• Directions for this task: Would you give the number of lines in the entries that contain the word "under"? Nothing else is needed.
--*--
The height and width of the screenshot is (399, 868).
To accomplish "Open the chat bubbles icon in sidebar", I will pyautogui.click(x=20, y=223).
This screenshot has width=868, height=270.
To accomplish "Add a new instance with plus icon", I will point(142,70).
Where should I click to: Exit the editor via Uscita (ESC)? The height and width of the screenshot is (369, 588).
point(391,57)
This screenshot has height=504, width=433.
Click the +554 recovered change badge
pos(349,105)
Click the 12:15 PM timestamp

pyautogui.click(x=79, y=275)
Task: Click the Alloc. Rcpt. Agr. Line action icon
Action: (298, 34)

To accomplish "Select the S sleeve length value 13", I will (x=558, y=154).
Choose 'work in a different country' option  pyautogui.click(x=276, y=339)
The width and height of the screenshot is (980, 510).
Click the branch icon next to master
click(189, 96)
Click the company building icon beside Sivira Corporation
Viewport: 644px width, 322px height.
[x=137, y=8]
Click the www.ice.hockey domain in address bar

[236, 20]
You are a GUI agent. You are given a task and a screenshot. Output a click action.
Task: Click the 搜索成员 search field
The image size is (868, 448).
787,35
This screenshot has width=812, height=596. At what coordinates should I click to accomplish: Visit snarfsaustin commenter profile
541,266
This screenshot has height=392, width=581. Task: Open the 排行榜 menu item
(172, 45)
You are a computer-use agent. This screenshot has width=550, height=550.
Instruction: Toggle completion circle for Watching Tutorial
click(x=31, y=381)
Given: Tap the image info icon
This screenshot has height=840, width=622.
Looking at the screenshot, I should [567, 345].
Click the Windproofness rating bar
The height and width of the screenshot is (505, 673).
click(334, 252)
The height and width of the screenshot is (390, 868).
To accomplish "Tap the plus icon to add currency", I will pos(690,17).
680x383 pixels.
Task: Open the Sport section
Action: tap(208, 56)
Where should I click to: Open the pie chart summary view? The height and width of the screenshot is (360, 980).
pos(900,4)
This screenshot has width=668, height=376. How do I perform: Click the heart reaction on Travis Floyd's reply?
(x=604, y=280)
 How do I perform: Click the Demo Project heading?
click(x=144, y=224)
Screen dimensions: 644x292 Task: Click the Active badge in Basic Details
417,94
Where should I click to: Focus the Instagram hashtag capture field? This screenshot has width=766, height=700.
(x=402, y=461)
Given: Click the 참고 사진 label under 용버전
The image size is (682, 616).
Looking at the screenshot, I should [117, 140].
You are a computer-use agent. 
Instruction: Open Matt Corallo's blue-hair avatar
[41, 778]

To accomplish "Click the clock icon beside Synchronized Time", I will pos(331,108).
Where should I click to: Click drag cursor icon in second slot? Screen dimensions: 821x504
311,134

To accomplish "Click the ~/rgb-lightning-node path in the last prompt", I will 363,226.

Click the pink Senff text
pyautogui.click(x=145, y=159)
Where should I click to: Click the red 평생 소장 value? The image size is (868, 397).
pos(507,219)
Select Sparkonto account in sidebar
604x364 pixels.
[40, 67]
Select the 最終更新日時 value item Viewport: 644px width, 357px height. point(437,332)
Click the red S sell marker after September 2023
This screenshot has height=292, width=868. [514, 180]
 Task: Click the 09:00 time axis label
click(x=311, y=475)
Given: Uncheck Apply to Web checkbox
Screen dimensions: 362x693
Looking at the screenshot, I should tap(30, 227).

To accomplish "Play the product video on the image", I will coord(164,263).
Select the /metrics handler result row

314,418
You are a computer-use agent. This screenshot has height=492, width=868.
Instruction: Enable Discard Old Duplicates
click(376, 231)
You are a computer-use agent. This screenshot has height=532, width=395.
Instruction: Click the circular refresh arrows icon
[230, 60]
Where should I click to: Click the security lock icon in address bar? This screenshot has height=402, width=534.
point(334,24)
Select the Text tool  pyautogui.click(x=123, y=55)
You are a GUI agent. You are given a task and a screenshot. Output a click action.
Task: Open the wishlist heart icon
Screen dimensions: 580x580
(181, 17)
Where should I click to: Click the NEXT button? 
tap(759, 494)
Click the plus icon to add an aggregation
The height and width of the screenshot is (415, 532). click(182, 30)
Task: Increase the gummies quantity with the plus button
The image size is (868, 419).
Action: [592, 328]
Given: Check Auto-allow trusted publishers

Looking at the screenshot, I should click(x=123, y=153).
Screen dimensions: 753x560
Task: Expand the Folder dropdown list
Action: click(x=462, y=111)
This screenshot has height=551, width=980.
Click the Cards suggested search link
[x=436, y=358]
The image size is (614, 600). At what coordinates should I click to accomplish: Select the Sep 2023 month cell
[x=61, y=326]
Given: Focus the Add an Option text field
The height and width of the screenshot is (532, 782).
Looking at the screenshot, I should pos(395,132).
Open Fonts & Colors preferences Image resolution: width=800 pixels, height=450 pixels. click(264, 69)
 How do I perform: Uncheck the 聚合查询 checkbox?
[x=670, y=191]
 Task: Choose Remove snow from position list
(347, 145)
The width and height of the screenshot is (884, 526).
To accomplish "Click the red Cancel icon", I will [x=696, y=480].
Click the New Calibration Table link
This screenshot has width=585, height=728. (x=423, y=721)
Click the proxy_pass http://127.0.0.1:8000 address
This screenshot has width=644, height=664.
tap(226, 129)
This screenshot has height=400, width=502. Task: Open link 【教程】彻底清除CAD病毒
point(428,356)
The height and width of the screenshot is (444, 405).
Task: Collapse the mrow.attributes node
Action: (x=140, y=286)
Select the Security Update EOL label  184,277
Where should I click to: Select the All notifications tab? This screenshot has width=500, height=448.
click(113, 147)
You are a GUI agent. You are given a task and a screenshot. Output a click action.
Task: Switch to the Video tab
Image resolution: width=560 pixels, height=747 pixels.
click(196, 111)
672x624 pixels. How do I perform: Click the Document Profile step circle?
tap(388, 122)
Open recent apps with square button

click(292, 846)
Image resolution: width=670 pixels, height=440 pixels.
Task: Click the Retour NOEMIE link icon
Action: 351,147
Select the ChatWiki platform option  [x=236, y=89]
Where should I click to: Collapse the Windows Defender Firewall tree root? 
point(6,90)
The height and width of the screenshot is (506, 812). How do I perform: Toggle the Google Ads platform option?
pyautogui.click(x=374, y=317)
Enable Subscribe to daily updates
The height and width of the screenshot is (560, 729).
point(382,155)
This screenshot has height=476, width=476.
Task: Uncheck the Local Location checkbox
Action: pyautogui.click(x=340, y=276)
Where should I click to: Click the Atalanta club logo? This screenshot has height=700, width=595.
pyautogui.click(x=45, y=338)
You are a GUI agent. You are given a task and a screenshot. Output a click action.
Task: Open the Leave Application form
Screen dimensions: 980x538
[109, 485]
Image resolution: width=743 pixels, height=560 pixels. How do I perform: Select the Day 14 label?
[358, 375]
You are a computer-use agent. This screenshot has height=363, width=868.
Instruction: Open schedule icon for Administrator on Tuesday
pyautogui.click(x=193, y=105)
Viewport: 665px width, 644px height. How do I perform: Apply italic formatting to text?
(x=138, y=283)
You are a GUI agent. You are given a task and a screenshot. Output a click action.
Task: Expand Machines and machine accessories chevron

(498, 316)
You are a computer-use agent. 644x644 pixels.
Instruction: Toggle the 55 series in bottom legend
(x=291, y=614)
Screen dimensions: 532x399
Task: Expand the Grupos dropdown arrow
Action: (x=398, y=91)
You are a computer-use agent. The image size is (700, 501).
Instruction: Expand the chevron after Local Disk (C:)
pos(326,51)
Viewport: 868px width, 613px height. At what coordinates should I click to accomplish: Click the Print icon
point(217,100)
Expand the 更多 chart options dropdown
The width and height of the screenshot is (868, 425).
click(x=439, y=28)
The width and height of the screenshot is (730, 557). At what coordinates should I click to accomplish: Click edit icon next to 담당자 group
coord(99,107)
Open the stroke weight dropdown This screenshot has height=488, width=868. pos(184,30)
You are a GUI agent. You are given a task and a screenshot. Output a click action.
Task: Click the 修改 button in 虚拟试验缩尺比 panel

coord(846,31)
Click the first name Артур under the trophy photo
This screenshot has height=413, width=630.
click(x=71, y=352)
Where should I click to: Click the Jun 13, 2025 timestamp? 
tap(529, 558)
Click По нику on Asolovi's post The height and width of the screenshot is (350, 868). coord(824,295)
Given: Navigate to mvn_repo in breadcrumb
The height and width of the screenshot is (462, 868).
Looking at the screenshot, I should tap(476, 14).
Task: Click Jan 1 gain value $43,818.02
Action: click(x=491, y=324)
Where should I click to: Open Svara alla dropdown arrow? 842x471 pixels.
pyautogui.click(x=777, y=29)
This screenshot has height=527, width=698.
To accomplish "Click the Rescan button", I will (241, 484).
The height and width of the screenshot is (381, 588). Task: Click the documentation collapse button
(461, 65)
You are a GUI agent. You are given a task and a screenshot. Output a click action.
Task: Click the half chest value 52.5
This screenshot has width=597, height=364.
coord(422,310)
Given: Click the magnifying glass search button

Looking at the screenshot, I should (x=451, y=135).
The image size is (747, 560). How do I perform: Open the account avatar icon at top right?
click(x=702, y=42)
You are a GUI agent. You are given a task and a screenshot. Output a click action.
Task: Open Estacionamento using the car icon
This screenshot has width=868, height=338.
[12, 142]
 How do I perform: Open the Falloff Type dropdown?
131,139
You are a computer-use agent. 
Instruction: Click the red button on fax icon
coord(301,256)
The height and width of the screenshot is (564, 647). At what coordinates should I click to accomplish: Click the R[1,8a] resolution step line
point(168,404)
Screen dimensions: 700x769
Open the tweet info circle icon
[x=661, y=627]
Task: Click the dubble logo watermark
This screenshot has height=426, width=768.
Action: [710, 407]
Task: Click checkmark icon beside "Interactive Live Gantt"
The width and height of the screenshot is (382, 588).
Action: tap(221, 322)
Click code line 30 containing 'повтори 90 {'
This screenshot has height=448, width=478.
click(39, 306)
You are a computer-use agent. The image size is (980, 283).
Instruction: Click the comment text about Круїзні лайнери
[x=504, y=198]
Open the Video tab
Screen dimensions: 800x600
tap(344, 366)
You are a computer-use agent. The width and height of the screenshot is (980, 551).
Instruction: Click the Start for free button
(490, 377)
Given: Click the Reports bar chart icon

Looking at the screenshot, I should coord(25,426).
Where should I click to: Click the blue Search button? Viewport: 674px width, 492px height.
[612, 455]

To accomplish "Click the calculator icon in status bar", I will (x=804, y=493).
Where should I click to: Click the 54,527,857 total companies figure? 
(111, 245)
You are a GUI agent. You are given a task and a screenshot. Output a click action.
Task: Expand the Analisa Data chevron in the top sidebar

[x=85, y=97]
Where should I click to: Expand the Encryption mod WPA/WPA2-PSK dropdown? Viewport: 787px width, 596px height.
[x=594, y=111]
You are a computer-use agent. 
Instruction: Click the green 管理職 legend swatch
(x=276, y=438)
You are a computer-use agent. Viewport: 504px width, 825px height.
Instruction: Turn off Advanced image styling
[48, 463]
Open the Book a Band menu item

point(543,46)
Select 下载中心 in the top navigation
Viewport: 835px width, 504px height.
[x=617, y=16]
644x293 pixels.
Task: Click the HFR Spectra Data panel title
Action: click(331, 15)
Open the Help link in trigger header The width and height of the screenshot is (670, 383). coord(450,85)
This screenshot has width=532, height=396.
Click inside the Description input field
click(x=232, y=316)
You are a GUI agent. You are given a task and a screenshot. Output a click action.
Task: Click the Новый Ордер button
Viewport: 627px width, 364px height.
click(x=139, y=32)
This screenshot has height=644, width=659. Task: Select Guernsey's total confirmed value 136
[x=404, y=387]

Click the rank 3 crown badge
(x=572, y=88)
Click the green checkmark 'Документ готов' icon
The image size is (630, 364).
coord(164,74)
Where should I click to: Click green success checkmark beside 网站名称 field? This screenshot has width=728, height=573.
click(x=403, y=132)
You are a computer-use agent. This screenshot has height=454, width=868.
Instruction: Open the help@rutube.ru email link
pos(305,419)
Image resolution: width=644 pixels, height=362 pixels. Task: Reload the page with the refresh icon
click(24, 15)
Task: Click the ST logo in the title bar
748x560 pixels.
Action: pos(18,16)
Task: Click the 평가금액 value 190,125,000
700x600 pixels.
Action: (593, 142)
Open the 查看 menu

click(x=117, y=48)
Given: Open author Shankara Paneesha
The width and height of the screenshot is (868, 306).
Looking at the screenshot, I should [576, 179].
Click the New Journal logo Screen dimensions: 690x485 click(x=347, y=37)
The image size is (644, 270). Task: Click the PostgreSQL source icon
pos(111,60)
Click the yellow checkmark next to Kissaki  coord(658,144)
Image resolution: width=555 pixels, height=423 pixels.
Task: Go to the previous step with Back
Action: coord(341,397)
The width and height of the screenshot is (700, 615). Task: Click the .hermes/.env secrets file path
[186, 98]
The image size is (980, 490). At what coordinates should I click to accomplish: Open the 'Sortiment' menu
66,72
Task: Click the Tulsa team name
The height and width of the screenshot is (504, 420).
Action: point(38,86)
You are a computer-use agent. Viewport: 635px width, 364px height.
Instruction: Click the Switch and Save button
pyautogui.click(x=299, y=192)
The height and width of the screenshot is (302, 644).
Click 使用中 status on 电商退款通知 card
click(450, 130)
--*--
• Task answer: 2